Dafür wurden rund 5000 Teilnehmende im Rahmen der Gutenberg-Gesundheitsstudie (GHS), einer repräsentativen Bevölkerungsstudie in der Rhein-Main-Region, untersucht. Im Fokus der Analyse stand das Vorhandensein spezifischer Autoantikörper gegen CXCR3 bei den Studienteilnehmenden, die an keiner Autoimmunerkrankung, Krebs oder Infektionskrankheit litten. Zur Bestimmung der Antikörper wurde ein Diagnostikum angewendet, das die Firma CellTrend GmbH erstmalig zum Nachweis von Antikörpern gegen CXCR3 entwickelt hat. Die Untersuchung ergab, dass Antikörper gegen CXCR3 mit einem erhöhten Risiko für Herz-Kreislauf-Erkrankungen, strukturellen und funktionellen Veränderungen des Herz-Kreislauf-Systems und weiteren Erkrankungen von Herz, Lunge, Nieren und Entzündungen in Zusammenhang stehen. Insbesondere war ein vermehrtes Auftreten dieser Antikörper über mehrere Jahre mit einem erhöhten Sterberisiko, einem Risiko für Herzmuskelschwäche und weiteren schwerwiegenden Herz-Kreislauf-Ereignissen verbunden und dient daher als neuer Biomarker für diese Krankheiten.

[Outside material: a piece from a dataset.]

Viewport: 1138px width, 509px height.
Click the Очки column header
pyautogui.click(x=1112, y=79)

Einen möglichen Mechanismus, wie diese Antikörper wirken, konnten die Forschenden in einem experimentellen Modell zur Arterienverkalkung, der sogenannten Atherosklerose, aufdecken. In Zusammenarbeit mit Dr. Zouhair Aherrahrou vom Institut für Kardiogenetik konnten sie zeigen, dass Antikörper gegen CXCR3 die Entstehung von atherosklerotischen Plaques fördern.

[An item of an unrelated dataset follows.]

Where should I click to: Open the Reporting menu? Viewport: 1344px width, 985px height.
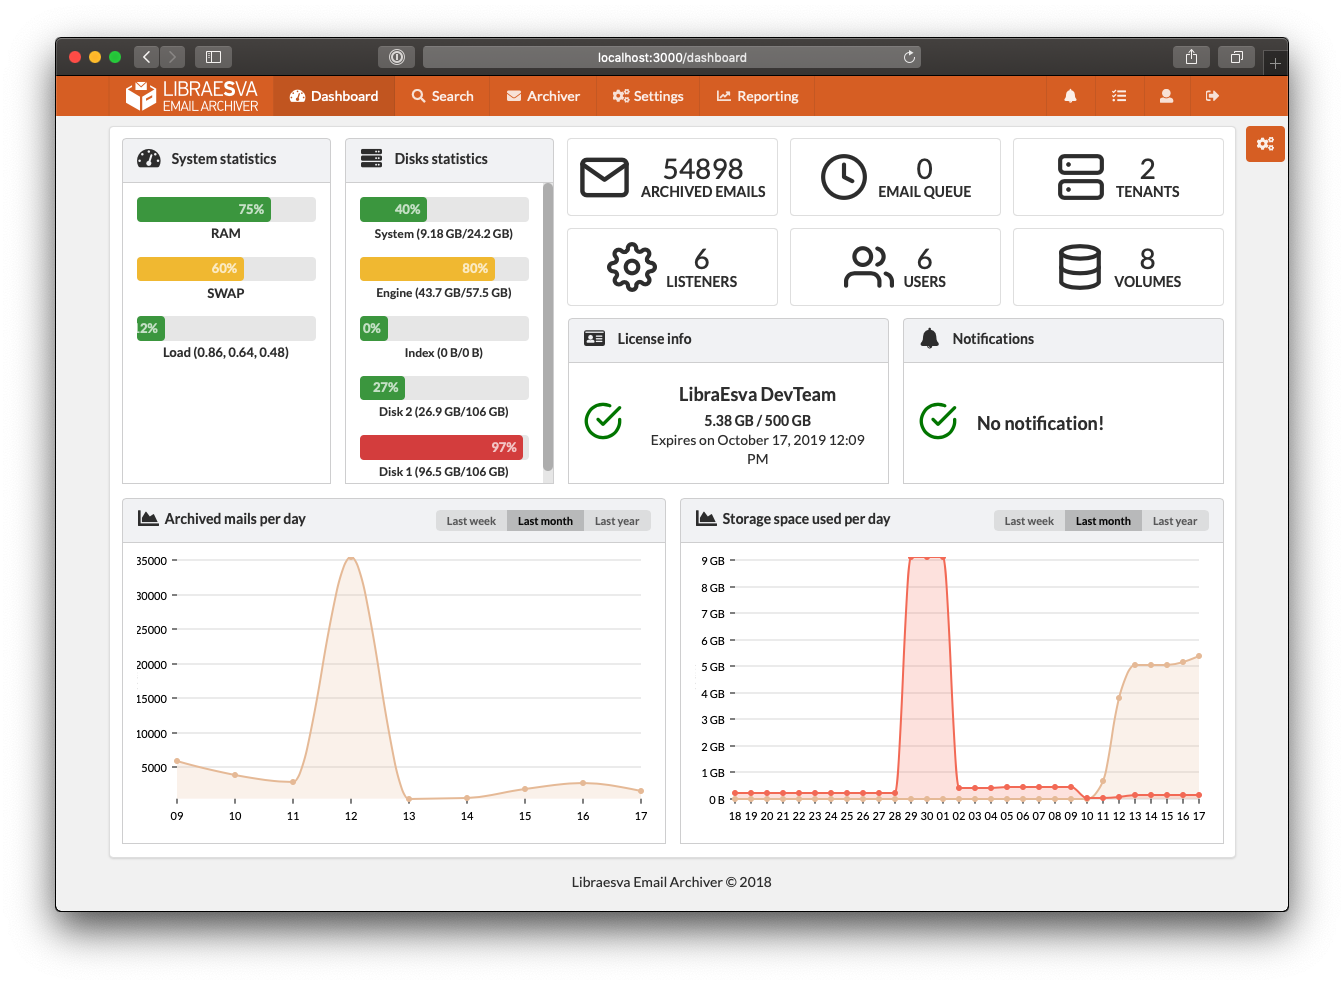[x=757, y=96]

„In unserer Studie fanden wir deutliche Hinweise darauf, dass Antikörper gegen CXCR3 eine große Rolle bei der Bildung von atherosklerotischen Plaques, also entzündlich bedingte Gefäßveränderungen, in den Arterien spielen. Je mehr Autoantikörper nachweisbar waren, umso höher war das Risiko, eine Herz-Kreislauf-Erkrankung zu entwickeln. Das konnten wir auch in einem Mausmodell für Atherosklerose, also einer Gefäßverkalkung, nachweisen. Diese Entdeckung ist bemerkenswert, denn sie zeigt, wie Autoimmunreaktionen die Herzgesundheit beeinflussen können“, erläutert Prof. Riemekasten, die auch zum geschäftsführenden Vorstand des Exzellenzclusters Precision Medicine in Chronic Inflammation (PMI) gehört.

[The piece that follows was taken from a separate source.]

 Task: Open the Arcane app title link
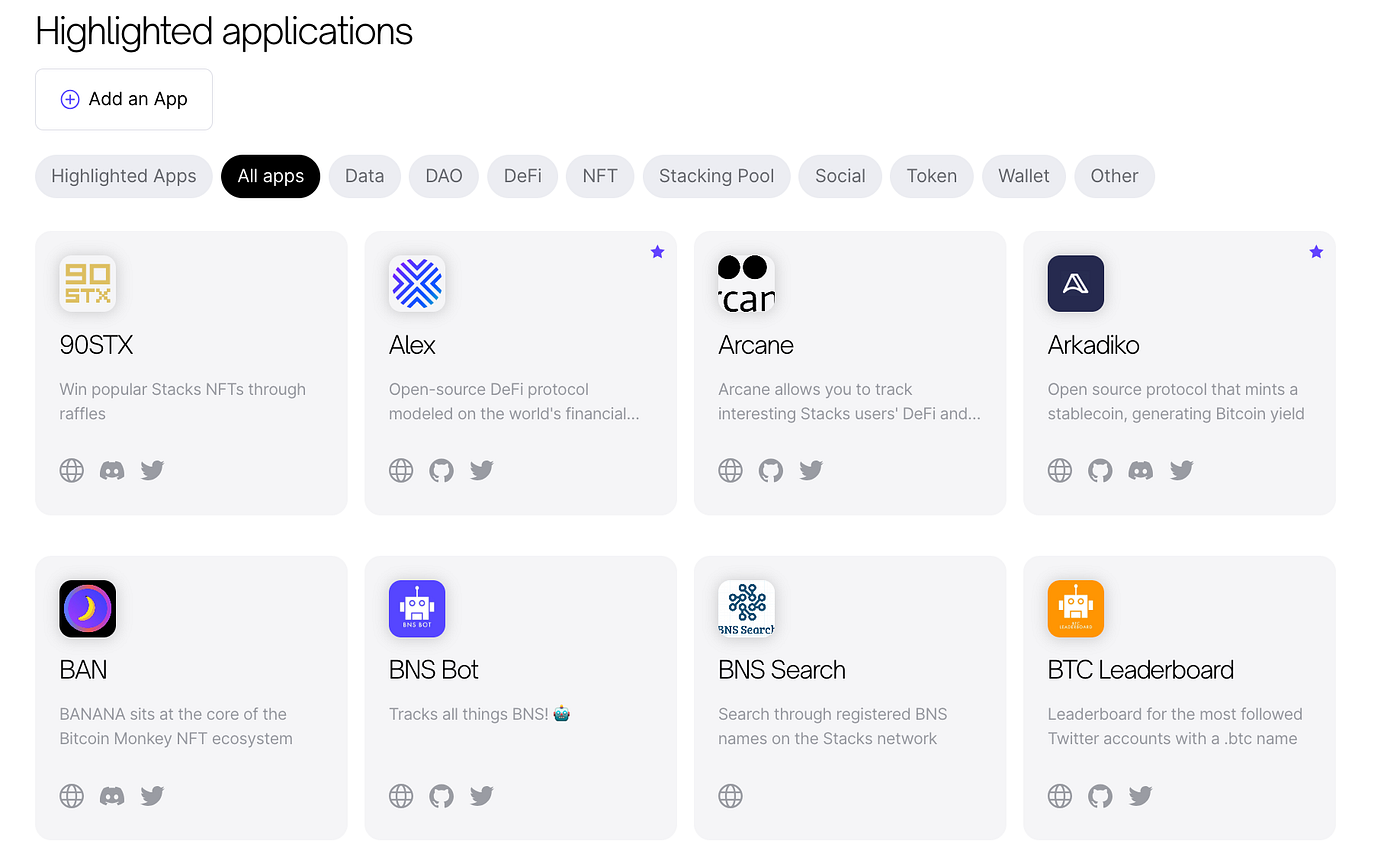click(x=756, y=345)
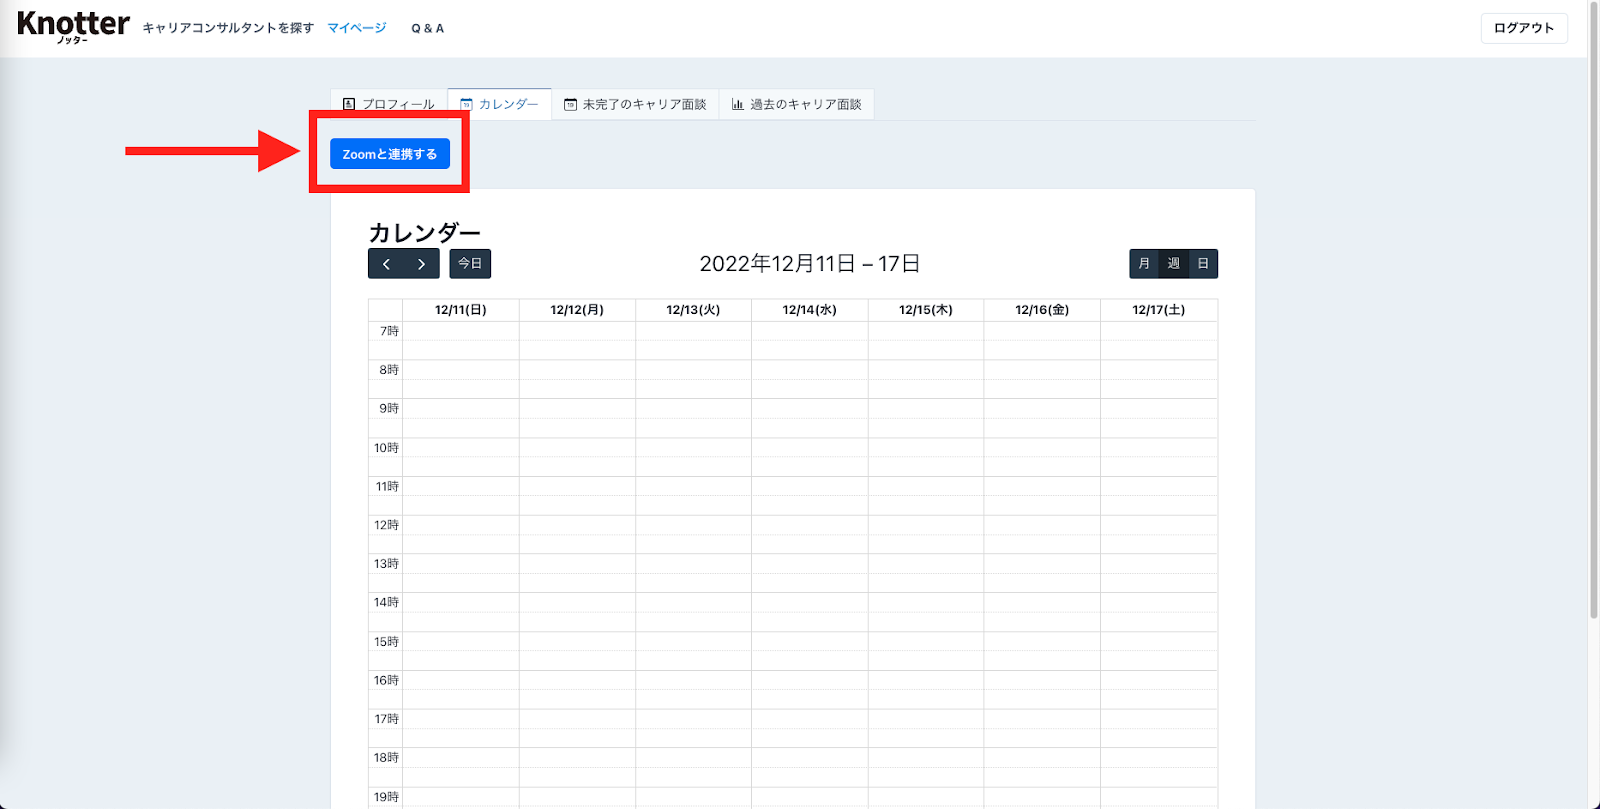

Zusammengefasst liefert die Studie neue Einblicke in die komplexen Zusammenhänge zwischen Autoimmunreaktionen, Entzündungen und Herzgesundheit, die den Weg für Präventionsstrategien bei Herz-Kreislauf-Erkrankungen und möglicherweise auch anderen Erkrankungen ebnen. Die Ergebnisse wurden in der renommierten Fachzeitschrift European Heart Journal veröffentlicht.